### What to do
An identical transcription of the records is required.

### Available data
===
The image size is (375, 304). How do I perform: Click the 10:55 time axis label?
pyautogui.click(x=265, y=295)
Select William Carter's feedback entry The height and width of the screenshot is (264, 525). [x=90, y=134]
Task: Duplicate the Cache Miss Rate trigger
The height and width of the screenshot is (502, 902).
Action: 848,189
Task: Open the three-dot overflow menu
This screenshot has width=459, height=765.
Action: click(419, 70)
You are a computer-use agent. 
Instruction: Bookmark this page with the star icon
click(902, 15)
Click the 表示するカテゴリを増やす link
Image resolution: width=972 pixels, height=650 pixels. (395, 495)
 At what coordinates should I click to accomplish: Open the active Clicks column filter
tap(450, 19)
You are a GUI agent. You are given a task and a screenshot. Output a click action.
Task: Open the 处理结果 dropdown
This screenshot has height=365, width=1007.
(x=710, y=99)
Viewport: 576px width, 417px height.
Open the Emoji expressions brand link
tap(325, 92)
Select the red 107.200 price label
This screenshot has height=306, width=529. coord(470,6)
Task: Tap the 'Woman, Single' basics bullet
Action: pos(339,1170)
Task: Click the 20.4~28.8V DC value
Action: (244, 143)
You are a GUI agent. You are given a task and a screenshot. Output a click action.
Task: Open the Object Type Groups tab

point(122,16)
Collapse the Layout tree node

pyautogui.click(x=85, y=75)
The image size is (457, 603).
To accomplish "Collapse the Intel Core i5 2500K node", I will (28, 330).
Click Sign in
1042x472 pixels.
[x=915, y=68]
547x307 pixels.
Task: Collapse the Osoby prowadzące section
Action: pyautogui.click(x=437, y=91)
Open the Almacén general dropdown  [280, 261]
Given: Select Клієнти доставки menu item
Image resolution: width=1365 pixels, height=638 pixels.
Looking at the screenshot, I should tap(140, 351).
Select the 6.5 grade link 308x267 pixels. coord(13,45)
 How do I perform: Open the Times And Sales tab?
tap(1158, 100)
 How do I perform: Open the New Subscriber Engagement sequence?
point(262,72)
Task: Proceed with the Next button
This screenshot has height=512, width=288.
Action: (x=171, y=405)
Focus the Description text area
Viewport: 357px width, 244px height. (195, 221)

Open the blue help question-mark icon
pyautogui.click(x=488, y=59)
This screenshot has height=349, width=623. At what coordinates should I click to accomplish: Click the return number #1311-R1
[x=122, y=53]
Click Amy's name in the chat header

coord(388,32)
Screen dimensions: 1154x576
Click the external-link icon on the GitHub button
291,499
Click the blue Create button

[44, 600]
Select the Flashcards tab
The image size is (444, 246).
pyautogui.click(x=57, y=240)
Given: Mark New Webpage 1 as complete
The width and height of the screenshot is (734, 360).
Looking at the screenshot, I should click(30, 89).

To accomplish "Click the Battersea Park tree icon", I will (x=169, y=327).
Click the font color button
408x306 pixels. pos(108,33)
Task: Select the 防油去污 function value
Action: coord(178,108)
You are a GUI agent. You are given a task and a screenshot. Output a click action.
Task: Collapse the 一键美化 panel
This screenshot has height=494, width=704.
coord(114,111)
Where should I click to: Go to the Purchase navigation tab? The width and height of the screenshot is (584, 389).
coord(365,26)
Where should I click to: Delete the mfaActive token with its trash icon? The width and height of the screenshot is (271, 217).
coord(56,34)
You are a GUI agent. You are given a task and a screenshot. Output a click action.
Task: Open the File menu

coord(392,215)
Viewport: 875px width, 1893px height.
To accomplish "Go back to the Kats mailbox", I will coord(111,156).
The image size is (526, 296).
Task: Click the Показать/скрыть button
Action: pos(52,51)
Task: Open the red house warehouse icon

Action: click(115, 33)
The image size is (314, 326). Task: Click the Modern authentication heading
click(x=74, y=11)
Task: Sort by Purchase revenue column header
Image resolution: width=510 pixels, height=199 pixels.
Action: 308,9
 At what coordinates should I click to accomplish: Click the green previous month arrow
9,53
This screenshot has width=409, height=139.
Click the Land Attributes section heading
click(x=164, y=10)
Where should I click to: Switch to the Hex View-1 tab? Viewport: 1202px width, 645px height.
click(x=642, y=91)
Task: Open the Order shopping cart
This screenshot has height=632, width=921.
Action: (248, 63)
===
### Written solution
The image size is (375, 304). How do I perform: Click the 10:55 time axis label?
pyautogui.click(x=265, y=295)
Select William Carter's feedback entry The height and width of the screenshot is (264, 525). [x=90, y=134]
Task: Duplicate the Cache Miss Rate trigger
The height and width of the screenshot is (502, 902).
Action: 848,189
Task: Open the three-dot overflow menu
This screenshot has width=459, height=765.
Action: click(419, 70)
You are a computer-use agent. 
Instruction: Bookmark this page with the star icon
click(902, 15)
Click the 表示するカテゴリを増やす link
Image resolution: width=972 pixels, height=650 pixels. (395, 495)
 At what coordinates should I click to accomplish: Open the active Clicks column filter
tap(450, 19)
You are a GUI agent. You are given a task and a screenshot. Output a click action.
Task: Open the 处理结果 dropdown
This screenshot has height=365, width=1007.
(x=710, y=99)
Viewport: 576px width, 417px height.
Open the Emoji expressions brand link
tap(325, 92)
Select the red 107.200 price label
This screenshot has height=306, width=529. coord(470,6)
Task: Tap the 'Woman, Single' basics bullet
Action: pos(339,1170)
Task: Click the 20.4~28.8V DC value
Action: (244, 143)
You are a GUI agent. You are given a task and a screenshot. Output a click action.
Task: Open the Object Type Groups tab

point(122,16)
Collapse the Layout tree node

pyautogui.click(x=85, y=75)
The image size is (457, 603).
To accomplish "Collapse the Intel Core i5 2500K node", I will (28, 330).
Click Sign in
1042x472 pixels.
[x=915, y=68]
547x307 pixels.
Task: Collapse the Osoby prowadzące section
Action: pyautogui.click(x=437, y=91)
Open the Almacén general dropdown  [280, 261]
Given: Select Клієнти доставки menu item
Image resolution: width=1365 pixels, height=638 pixels.
Looking at the screenshot, I should tap(140, 351).
Select the 6.5 grade link 308x267 pixels. coord(13,45)
 How do I perform: Open the Times And Sales tab?
tap(1158, 100)
 How do I perform: Open the New Subscriber Engagement sequence?
point(262,72)
Task: Proceed with the Next button
This screenshot has height=512, width=288.
Action: (x=171, y=405)
Focus the Description text area
Viewport: 357px width, 244px height. (195, 221)

Open the blue help question-mark icon
pyautogui.click(x=488, y=59)
This screenshot has height=349, width=623. At what coordinates should I click to accomplish: Click the return number #1311-R1
[x=122, y=53]
Click Amy's name in the chat header

coord(388,32)
Screen dimensions: 1154x576
Click the external-link icon on the GitHub button
291,499
Click the blue Create button

[44, 600]
Select the Flashcards tab
The image size is (444, 246).
pyautogui.click(x=57, y=240)
Given: Mark New Webpage 1 as complete
The width and height of the screenshot is (734, 360).
Looking at the screenshot, I should click(30, 89).

To accomplish "Click the Battersea Park tree icon", I will (x=169, y=327).
Click the font color button
408x306 pixels. pos(108,33)
Task: Select the 防油去污 function value
Action: coord(178,108)
You are a GUI agent. You are given a task and a screenshot. Output a click action.
Task: Collapse the 一键美化 panel
This screenshot has height=494, width=704.
coord(114,111)
Where should I click to: Go to the Purchase navigation tab? The width and height of the screenshot is (584, 389).
coord(365,26)
Where should I click to: Delete the mfaActive token with its trash icon? The width and height of the screenshot is (271, 217).
coord(56,34)
You are a GUI agent. You are given a task and a screenshot. Output a click action.
Task: Open the File menu

coord(392,215)
Viewport: 875px width, 1893px height.
To accomplish "Go back to the Kats mailbox", I will coord(111,156).
The image size is (526, 296).
Task: Click the Показать/скрыть button
Action: pos(52,51)
Task: Open the red house warehouse icon

Action: click(115, 33)
The image size is (314, 326). Task: Click the Modern authentication heading
click(x=74, y=11)
Task: Sort by Purchase revenue column header
Image resolution: width=510 pixels, height=199 pixels.
Action: 308,9
 At what coordinates should I click to accomplish: Click the green previous month arrow
9,53
This screenshot has width=409, height=139.
Click the Land Attributes section heading
click(x=164, y=10)
Where should I click to: Switch to the Hex View-1 tab? Viewport: 1202px width, 645px height.
click(x=642, y=91)
Task: Open the Order shopping cart
This screenshot has height=632, width=921.
Action: (248, 63)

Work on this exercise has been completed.